分離課税が導入されることで、日本の仮想通貨市場に資金が戻ってくる可能性があります。これまで税制面で不利とされていたために海外に流出していた投資家や資産が、日本国内の取引所に回帰することが期待されます。

その結果、取引所の流動性が向上し新規参入者にとっても取引しやすい環境が整うでしょう。

市場が活性化することは、日本全体のブロックチェーン産業の発展にもつながります。

 

分離課税導入のデメリット

 

税収減の懸念

最大の懸念点は、税収の減少です。現行制度の下では高額な税率により相応の税収が確保されていますが、分離課税になれば税率が一律で低くなるため、短期的には国の税収が減る可能性があります。

ただし、この点については「市場が活性化すれば中長期的には税収増につながる」との反論もあります。

 

公平性の議論

分離課税が導入されると、給与所得者や事業所得者と比べて優遇されすぎではないかという議論も生じるでしょう。特に仮想通貨取引で莫大な利益を得る一部の投資家が、低い税率で済むことについて社会的な合意を得る必要があります。

 

マネーロンダリングや脱税のリスク

仮想通貨は匿名性やグローバル性を持ち合わせているため、不正利用のリスクも指摘されています。

分離課税によって投資が増加すれば、税務当局にとって監視や規制の強化が必要となり、そのコストが増える可能性もあります。

 

人によっては増税の場合も

所得が約330万円以下の場合は申告分離課税(20.315%)よりも総合課税の方が税率が低いため、副業として少額程度の新しい仮想通貨を取引している方は、総合課税よりも多くの税金を払わなくてはならない場合も生じます。

 

政治・政策の動き

 

政府・金融庁の見解

これまで金融庁は仮想通貨を「投機的性格が強い」として慎重な立場を取ってきました。

しかし、近年は仮想通貨をめぐる国際的な議論が活発化しており、日本でも税制改正の必要性が繰り返し指摘されています。

 

政党の提案

自民党ではデジタル社会推進本部と金融調査会を中心に「仮想通貨に分離課税を導入すべきだ」という声が強まっています。
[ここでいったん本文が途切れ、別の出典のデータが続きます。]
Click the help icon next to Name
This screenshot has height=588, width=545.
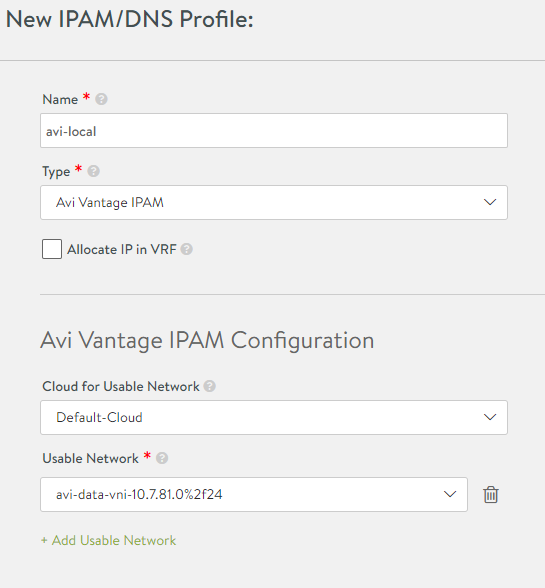[101, 99]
税制改正要望として正式に提出された事例もあり、議論は徐々に進展している段階です。

また2024年10月には、国民民主党から仮想通貨取引の申告分離課税化に加え、仮想通貨同士の交換時の非課税化、レバレッジ倍率の2倍から10倍への引き上げ、仮想通貨ETFの導入などが政策として掲げられました。

 

国際的な動向

アメリカやヨーロッパ諸国でも、仮想通貨の課税を巡る制度整備が進んでいます。

国際競争力の観点から、投資家やWEB3.0企業・スタートアップ企業が海外に流出してしまうのを防ぐために法改正が急務になるでしょう。

 

今後の展望

 

2025年は総合課税から申告分離課税への移行が本格的に検討され始めており、ビットコインやイーサリアムなどの一定の条件を満たした仮想通貨について、優先されて税制改正が進められると予想されています。
また、仮想通貨による寄附を行った場合にも非課税となる制度を適用することや、遺続財産への評価を「過去3カ月平均最安値」とするなど、過剰な負担を回避しより健全な運用環境の実現につながると考えられます。

ただ、分離課税になっても株式投資やFX取引など、他の金融商品との損益通算は申告分離課税ではできません。今後は他の金融商品との損益通算がどこまで認められるのかという点も、制度設計で重要なポイントになるでしょう。

 

まとめ

 

投資家にとって「分離課税」への変更は税負担の軽減や市場活性化といった恩恵がある一方で、税収減や不正利用のリスクといった課題も存在します。とはいえ、仮想通貨投資を一般的な資産形成手段として根付かせるためにも、今後数年のうちに制度改革が進む可能性は高いでしょう。

その行方を見守りつつ、投資家自身も柔軟に備えていくことが、これからの時代を生き抜く鍵となりそうです。